▶ **Exercise details**
Of the lines listed below, return exactly those that run from the line containing "Task: Click the wrench edit-instrument icon" through the line containing "Click the 2020 x-axis label", both included.

(Stored items)

☆ ☆ ☆ ☆

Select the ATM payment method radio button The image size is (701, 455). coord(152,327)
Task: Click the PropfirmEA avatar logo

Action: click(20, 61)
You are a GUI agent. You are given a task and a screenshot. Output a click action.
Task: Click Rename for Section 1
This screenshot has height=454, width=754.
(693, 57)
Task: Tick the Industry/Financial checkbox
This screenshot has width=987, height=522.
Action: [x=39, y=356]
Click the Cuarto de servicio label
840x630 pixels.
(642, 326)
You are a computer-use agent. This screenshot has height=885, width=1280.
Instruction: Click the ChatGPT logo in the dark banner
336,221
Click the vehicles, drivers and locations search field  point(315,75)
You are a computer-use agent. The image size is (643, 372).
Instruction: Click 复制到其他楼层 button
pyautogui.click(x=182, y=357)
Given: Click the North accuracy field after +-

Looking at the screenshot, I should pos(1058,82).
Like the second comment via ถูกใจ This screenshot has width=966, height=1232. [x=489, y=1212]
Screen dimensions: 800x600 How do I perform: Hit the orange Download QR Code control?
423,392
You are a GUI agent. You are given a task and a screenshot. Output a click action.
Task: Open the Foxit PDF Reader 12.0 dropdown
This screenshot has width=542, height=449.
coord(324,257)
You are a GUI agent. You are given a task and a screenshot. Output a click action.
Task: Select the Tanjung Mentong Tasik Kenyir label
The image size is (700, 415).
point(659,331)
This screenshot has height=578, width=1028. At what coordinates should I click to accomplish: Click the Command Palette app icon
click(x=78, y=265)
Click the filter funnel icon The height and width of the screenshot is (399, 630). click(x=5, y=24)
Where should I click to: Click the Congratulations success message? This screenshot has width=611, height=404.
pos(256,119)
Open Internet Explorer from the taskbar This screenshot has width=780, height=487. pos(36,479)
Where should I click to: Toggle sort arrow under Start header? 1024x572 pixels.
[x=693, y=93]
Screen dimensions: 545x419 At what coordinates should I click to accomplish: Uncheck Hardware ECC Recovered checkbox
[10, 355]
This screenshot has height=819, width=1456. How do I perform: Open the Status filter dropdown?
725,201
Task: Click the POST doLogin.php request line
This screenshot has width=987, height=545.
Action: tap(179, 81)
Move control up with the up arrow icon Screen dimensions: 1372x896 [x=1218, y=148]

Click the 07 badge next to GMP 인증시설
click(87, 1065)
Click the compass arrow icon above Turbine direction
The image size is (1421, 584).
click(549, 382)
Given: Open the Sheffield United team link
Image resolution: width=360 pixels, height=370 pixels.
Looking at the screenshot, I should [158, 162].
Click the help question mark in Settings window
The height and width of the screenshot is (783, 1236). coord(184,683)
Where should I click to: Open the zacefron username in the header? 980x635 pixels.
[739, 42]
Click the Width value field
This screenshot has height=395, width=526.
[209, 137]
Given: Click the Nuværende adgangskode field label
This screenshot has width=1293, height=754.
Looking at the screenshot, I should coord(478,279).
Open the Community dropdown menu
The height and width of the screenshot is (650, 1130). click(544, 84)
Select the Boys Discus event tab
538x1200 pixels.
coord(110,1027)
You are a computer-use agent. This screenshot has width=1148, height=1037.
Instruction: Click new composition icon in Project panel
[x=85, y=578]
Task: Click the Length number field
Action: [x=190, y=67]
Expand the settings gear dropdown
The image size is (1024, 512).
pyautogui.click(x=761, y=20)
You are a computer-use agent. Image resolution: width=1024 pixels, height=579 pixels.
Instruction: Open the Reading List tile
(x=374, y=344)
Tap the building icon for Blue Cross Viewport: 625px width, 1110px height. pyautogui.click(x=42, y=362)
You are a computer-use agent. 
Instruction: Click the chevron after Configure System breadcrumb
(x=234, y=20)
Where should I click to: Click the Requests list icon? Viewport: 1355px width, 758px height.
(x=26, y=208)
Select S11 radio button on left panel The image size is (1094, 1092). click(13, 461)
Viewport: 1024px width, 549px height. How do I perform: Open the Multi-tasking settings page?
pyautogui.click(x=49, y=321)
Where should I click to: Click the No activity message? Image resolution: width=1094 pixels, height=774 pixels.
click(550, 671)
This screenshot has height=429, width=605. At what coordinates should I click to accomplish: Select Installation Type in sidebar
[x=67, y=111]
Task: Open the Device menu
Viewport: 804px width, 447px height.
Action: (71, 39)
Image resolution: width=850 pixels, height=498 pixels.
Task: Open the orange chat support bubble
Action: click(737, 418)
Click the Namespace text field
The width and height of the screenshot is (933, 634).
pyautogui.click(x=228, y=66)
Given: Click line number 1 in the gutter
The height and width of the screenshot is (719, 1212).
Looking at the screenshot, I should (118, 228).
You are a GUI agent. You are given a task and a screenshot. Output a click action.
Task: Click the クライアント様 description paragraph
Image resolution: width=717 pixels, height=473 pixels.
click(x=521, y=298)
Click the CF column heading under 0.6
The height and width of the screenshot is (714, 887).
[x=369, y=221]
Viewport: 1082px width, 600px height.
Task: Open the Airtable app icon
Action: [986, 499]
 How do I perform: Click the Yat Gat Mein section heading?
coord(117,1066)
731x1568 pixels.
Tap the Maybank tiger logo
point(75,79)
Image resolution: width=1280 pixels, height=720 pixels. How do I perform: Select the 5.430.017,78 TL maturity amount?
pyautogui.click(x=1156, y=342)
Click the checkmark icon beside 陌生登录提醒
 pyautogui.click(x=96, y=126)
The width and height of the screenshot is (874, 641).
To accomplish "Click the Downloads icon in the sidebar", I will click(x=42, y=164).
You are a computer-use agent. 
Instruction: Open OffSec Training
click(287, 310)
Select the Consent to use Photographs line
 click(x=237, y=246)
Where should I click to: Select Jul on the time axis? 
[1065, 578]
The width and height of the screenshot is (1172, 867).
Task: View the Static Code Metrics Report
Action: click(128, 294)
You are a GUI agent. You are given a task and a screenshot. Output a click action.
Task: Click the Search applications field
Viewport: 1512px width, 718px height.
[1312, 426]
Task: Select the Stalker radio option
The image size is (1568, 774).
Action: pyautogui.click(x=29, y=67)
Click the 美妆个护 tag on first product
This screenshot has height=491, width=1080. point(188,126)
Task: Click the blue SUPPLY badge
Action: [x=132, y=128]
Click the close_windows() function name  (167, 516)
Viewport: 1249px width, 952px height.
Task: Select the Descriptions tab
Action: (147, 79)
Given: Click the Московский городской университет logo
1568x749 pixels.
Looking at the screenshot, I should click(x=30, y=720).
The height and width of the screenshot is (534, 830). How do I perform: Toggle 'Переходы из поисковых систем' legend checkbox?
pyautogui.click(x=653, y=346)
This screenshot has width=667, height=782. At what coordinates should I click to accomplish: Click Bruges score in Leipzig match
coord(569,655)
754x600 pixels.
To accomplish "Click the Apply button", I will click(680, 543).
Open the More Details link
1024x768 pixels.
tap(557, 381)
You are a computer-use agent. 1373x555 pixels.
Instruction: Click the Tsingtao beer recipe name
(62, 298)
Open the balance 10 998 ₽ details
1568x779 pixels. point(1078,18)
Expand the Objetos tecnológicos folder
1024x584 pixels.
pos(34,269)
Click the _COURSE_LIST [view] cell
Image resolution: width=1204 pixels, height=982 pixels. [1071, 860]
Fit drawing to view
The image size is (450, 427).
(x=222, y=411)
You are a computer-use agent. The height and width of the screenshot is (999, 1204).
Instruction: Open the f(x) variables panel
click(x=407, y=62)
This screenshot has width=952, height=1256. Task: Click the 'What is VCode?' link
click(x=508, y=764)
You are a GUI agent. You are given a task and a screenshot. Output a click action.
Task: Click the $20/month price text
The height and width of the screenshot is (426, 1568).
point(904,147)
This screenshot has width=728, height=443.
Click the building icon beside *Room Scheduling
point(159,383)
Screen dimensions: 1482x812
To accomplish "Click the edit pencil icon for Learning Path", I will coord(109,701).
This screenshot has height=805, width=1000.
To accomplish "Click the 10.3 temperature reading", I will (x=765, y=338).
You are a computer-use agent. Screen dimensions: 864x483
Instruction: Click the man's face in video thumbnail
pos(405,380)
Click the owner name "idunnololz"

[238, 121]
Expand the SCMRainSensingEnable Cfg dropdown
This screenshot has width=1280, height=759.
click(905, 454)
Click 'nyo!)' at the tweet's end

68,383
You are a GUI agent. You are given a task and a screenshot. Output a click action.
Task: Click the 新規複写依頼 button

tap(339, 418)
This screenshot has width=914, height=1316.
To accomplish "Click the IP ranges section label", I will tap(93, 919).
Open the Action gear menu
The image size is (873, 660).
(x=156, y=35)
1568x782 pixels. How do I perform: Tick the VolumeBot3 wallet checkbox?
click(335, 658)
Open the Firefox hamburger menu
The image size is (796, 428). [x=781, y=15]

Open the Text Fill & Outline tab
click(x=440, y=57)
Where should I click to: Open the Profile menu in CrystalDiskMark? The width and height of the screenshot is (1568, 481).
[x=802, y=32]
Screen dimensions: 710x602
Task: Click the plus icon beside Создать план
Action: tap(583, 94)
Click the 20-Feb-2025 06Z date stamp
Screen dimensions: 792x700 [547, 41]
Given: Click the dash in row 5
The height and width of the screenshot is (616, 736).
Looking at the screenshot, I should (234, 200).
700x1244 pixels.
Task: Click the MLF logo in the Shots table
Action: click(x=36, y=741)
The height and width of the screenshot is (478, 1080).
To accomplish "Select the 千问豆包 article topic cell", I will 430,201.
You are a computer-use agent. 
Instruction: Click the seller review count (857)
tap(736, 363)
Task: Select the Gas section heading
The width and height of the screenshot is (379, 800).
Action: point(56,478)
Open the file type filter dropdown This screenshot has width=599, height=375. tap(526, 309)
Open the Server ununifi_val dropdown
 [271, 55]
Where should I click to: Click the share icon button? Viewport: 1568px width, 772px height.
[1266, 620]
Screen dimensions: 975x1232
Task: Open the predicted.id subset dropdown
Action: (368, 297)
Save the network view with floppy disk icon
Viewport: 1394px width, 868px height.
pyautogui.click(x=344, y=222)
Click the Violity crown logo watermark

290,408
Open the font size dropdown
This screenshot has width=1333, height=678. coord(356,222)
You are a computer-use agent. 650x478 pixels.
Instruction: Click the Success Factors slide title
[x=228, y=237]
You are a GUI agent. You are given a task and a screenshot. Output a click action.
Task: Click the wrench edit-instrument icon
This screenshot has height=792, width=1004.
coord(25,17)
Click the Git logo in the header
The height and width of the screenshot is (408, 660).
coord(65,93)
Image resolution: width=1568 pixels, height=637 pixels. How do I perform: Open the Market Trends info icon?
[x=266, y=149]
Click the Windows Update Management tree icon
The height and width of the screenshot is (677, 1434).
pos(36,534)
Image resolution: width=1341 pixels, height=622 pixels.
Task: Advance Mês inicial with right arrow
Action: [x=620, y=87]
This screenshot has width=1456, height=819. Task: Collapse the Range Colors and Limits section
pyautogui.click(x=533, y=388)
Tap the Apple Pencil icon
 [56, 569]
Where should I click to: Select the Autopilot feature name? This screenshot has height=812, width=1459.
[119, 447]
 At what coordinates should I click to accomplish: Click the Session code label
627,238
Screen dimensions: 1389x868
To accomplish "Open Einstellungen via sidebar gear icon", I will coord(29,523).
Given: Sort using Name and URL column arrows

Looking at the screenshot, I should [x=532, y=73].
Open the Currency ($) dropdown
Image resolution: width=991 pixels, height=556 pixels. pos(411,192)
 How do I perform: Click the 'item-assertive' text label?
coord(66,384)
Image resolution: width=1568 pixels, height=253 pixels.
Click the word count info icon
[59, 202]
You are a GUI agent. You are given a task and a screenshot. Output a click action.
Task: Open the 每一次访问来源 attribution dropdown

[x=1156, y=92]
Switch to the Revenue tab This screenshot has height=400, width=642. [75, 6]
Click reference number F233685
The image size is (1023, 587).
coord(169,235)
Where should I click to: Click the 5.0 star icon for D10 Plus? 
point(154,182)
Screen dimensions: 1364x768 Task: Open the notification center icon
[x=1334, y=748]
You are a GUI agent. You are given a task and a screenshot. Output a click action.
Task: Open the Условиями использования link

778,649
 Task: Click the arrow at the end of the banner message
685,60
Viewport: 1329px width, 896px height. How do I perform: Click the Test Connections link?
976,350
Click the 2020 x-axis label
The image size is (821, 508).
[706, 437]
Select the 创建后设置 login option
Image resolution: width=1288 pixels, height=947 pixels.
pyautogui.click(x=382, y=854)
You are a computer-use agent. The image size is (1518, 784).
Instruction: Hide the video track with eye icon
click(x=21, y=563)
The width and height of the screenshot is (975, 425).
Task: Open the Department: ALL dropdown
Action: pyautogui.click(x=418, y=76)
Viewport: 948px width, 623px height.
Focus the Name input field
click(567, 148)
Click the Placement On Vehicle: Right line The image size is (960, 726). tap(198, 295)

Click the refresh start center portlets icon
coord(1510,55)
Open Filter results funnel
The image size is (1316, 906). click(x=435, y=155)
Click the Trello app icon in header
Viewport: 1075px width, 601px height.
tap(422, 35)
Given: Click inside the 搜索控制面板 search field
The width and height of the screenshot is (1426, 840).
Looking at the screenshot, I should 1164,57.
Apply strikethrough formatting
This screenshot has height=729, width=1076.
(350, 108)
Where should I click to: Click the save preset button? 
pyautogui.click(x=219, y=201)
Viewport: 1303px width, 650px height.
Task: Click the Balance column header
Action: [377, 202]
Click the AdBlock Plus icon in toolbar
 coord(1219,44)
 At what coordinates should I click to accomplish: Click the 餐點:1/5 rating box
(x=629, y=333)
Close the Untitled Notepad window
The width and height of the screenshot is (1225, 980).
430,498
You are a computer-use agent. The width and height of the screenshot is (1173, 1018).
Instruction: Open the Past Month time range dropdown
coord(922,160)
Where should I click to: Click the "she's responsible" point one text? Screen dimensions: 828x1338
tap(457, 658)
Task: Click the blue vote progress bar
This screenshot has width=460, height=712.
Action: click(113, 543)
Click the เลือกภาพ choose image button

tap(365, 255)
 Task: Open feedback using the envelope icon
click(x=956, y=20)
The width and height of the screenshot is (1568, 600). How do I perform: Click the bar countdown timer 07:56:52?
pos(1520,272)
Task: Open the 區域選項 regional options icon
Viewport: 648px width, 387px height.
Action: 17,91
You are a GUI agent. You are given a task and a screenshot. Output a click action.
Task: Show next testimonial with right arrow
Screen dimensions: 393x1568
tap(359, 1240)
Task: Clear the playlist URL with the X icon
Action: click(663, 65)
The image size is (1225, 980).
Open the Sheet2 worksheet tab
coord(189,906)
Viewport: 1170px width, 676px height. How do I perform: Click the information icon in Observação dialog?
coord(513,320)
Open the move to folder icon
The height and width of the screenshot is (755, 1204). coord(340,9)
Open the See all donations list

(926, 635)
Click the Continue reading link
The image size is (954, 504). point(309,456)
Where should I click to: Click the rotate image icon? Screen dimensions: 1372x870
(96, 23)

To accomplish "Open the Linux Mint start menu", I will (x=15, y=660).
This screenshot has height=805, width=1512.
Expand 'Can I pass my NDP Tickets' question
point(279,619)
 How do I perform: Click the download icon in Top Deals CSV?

☆ ☆ ☆ ☆

▶ **Expected answer**
Task: Click the wrench edit-instrument icon
This screenshot has height=792, width=1004.
coord(25,17)
Click the Git logo in the header
The height and width of the screenshot is (408, 660).
coord(65,93)
Image resolution: width=1568 pixels, height=637 pixels. How do I perform: Open the Market Trends info icon?
[x=266, y=149]
Click the Windows Update Management tree icon
The height and width of the screenshot is (677, 1434).
pos(36,534)
Image resolution: width=1341 pixels, height=622 pixels.
Task: Advance Mês inicial with right arrow
Action: [x=620, y=87]
This screenshot has width=1456, height=819. Task: Collapse the Range Colors and Limits section
pyautogui.click(x=533, y=388)
Tap the Apple Pencil icon
 [56, 569]
Where should I click to: Select the Autopilot feature name? This screenshot has height=812, width=1459.
[119, 447]
 At what coordinates should I click to accomplish: Click the Session code label
627,238
Screen dimensions: 1389x868
To accomplish "Open Einstellungen via sidebar gear icon", I will coord(29,523).
Given: Sort using Name and URL column arrows

Looking at the screenshot, I should [x=532, y=73].
Open the Currency ($) dropdown
Image resolution: width=991 pixels, height=556 pixels. pos(411,192)
 How do I perform: Click the 'item-assertive' text label?
coord(66,384)
Image resolution: width=1568 pixels, height=253 pixels.
Click the word count info icon
[59, 202]
You are a GUI agent. You are given a task and a screenshot. Output a click action.
Task: Open the 每一次访问来源 attribution dropdown

[x=1156, y=92]
Switch to the Revenue tab This screenshot has height=400, width=642. [75, 6]
Click reference number F233685
The image size is (1023, 587).
coord(169,235)
Where should I click to: Click the 5.0 star icon for D10 Plus? 
point(154,182)
Screen dimensions: 1364x768 Task: Open the notification center icon
[x=1334, y=748]
You are a GUI agent. You are given a task and a screenshot. Output a click action.
Task: Open the Условиями использования link

778,649
 Task: Click the arrow at the end of the banner message
685,60
Viewport: 1329px width, 896px height. How do I perform: Click the Test Connections link?
976,350
Click the 2020 x-axis label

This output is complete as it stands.